En este libro Voces Silenciadas, les vamos a dedicar tiempo a cada uno de los protagonistas de su censura particular para que de forma pausada, intimista y sosegada, nos hagan partícipes de su razón de vida. Son constructores de paz que han defendido unos valores éticos, justos, democráticos y muy dignos pero que no eran o no son actualmente aceptados por la sociedad o gran parte de ella, ni por los gobernantes del momento, o que todavía son política o económicamente impopulares. Pero necesitan de una voz que los reivindique aunque vayan a contracorriente y ello conlleve la censura o la amenaza más o menos declarada, evidente o manifiesta, por parte de sus oponentes. Pero todos ellos coinciden en que “otro mundo es posible” y juegan esa partida activamente a pesar del riesgo que ello conlleva en la mayoría de los casos. Son activistas de los derechos humanos que han sufrido la ausencia de los mismos como víctimas directas o han vivido de cerca situaciones insostenibles que, moralmente, les han obligado a actuar. Son los trasmisores de valores democráticos en sociedades coartadas y amputadas de los derechos humanos fundamentales.

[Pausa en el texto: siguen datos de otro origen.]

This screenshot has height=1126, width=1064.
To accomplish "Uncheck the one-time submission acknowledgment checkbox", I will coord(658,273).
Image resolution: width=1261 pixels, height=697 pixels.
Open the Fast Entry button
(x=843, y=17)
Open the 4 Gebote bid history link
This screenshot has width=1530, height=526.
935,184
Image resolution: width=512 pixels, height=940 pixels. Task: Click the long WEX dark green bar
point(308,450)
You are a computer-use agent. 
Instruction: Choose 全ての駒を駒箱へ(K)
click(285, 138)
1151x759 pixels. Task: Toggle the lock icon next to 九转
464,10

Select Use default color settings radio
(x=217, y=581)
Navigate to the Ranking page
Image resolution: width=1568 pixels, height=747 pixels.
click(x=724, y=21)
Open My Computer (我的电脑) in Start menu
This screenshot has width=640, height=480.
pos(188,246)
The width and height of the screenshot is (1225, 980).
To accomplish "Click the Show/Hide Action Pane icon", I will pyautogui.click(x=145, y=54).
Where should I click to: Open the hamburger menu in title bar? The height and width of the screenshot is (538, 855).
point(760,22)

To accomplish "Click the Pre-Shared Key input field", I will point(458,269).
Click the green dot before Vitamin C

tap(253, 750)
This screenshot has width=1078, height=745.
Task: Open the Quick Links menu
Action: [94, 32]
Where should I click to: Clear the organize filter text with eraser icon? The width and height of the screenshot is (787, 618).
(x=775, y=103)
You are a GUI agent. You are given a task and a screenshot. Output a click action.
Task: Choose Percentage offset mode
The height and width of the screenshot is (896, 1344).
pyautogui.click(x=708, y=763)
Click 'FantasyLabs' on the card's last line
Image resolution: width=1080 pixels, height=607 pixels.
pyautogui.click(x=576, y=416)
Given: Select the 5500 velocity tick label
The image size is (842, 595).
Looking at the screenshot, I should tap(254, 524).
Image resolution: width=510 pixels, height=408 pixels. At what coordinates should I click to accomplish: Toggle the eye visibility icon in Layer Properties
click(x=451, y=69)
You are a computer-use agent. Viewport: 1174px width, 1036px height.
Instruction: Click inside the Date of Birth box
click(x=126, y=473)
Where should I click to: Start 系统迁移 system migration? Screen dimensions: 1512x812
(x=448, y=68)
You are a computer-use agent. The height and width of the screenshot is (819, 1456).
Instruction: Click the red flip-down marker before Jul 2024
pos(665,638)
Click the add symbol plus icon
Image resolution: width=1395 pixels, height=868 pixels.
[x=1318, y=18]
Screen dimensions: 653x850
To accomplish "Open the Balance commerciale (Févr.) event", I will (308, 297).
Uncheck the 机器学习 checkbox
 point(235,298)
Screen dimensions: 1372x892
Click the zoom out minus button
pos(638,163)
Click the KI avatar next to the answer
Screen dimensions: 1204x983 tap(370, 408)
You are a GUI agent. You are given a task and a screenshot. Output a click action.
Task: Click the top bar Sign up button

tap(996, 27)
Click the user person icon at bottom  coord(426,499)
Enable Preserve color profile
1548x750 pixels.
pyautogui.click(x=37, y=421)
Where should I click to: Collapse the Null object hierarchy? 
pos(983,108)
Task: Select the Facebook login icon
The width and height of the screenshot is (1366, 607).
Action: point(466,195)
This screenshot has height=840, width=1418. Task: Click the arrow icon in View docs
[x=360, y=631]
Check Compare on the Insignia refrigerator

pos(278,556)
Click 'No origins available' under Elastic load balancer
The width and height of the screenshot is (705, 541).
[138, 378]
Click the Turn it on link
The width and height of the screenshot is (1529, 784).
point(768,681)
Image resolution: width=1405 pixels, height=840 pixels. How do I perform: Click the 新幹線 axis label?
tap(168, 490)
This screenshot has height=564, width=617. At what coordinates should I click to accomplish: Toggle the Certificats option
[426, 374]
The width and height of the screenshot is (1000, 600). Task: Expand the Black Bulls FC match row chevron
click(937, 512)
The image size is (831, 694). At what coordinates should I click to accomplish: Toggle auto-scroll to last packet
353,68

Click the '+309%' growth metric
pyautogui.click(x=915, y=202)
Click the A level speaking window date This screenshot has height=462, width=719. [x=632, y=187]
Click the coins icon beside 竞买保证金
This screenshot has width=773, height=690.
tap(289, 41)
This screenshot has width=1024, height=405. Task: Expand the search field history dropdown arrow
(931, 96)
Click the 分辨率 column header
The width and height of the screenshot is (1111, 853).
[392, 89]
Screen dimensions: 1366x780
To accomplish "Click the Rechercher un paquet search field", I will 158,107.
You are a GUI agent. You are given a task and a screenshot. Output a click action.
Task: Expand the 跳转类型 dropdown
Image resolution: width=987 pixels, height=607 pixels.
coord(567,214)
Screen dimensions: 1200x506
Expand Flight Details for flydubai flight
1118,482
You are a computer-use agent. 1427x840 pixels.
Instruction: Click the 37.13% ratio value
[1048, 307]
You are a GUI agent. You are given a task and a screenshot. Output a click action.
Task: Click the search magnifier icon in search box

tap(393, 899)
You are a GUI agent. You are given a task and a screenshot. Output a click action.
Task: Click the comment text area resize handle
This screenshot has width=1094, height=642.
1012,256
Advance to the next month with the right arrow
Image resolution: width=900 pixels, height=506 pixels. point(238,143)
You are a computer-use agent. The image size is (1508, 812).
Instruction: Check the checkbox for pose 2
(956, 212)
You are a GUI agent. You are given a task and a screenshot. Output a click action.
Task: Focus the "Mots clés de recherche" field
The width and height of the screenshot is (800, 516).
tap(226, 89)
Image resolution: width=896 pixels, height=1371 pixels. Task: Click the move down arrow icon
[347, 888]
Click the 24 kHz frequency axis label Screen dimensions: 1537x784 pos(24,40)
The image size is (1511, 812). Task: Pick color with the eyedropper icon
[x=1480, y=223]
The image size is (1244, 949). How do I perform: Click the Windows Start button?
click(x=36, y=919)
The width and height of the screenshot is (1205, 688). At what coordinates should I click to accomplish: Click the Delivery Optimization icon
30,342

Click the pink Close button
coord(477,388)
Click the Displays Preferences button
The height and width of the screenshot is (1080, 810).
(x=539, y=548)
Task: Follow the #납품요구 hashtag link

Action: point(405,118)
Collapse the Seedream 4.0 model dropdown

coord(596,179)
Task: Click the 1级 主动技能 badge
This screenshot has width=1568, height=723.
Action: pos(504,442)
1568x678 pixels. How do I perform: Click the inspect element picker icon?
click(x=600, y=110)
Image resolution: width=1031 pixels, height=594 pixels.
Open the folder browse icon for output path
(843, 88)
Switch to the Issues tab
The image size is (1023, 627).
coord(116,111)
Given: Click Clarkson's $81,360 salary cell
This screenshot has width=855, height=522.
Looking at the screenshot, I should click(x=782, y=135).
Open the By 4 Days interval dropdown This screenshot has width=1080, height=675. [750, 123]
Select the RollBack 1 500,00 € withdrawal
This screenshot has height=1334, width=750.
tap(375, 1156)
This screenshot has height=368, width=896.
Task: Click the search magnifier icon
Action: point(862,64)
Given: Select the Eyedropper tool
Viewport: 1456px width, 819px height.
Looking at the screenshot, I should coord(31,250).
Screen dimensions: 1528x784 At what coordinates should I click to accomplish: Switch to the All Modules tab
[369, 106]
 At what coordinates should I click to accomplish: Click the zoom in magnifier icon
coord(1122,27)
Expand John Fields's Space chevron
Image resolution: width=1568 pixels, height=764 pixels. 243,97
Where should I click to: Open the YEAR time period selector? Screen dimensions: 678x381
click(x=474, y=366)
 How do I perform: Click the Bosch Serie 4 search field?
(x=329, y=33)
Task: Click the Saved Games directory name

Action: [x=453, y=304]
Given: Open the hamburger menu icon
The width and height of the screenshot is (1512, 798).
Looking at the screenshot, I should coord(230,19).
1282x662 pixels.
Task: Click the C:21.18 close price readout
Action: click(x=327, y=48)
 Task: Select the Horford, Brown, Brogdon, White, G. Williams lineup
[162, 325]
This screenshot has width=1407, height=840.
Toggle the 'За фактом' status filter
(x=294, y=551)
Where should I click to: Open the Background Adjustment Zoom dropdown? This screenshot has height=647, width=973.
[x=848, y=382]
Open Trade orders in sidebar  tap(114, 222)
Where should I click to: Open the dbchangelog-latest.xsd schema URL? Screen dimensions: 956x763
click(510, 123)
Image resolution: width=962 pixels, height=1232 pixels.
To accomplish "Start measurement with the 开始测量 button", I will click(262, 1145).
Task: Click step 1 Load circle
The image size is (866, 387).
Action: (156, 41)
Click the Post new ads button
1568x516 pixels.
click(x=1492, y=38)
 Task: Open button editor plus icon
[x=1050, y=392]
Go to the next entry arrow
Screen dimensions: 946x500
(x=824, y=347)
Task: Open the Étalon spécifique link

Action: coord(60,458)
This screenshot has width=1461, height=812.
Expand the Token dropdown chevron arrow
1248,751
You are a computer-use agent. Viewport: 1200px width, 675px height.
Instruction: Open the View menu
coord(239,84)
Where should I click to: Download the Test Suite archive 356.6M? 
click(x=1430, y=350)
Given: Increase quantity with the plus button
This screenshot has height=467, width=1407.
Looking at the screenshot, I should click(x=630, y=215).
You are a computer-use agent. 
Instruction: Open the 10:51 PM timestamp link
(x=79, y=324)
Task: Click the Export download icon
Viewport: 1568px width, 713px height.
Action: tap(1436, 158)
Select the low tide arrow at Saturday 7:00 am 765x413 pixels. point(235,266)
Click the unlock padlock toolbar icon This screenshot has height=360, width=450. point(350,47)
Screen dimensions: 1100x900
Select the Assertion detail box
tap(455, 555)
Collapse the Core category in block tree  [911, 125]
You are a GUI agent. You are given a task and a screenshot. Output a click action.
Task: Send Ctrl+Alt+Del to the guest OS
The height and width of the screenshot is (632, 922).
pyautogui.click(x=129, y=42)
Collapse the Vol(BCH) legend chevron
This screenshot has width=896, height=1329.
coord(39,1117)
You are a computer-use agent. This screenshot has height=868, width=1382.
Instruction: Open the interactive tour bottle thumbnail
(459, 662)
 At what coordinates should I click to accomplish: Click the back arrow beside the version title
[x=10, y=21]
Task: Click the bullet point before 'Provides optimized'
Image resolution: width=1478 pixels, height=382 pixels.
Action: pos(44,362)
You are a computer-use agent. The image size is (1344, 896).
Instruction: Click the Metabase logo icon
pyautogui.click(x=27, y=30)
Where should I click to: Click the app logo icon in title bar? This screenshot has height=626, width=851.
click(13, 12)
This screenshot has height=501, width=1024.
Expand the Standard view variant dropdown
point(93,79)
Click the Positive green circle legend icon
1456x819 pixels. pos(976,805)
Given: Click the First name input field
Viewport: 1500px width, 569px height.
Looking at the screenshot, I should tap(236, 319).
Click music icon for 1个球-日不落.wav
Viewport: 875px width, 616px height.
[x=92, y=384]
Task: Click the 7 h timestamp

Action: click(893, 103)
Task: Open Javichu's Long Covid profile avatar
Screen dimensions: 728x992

No es casual que muchos de los protagonistas de Voces Silenciadas sean mujeres porque en situaciones discriminatorias, siempre han sido y siguen siendo las que más sufren. Habitualmente son las víctimas mayoritarias y prioritarias de todos los tipos de violencia. Una violencia ejercida sobre las mujeres que se generaliza y se exacerba en situaciones de guerra o de penuria porque tienen la facultad de ser madres, de engendrar nuevos guerrilleros o militantes pacifistas de una u otra causa. Son las invisibles, a menudo acalladas por quienes ejercen la fuerza y el control, habitualmente en manos masculinas. Pero existe una visión femenina de la cultura de la paz que muchas mujeres ponen en práctica a diario en todo el mundo y recojo en diferentes testimonios en este libro. Cada mujer la aplica a su lucha personal, en un entorno específico, pero todas comparten una misma visión pacífica y efectiva en su activismo por los derechos humanos.

Se trata de historias de vida de hombres y mujeres que tienen que sortear y superar las piedras que la sociedad les pone en su camino. Personas que reclaman su derecho a la diferencia y a ser libres como seres humanos, independientemente del rumbo que lleve mayoritariamente una sociedad que les rodea pero no les respeta. Vidas de hombres y mujeres que se cuentan en positivo, desde una posición activa de quien no ve pasar la vida sino que participa de ella, porque son este tipo de personas las que nos pueden enfrentar con los problemas que se han ido encontrando en su trayectoria personal y con los que, todavía hoy, se van encontrando.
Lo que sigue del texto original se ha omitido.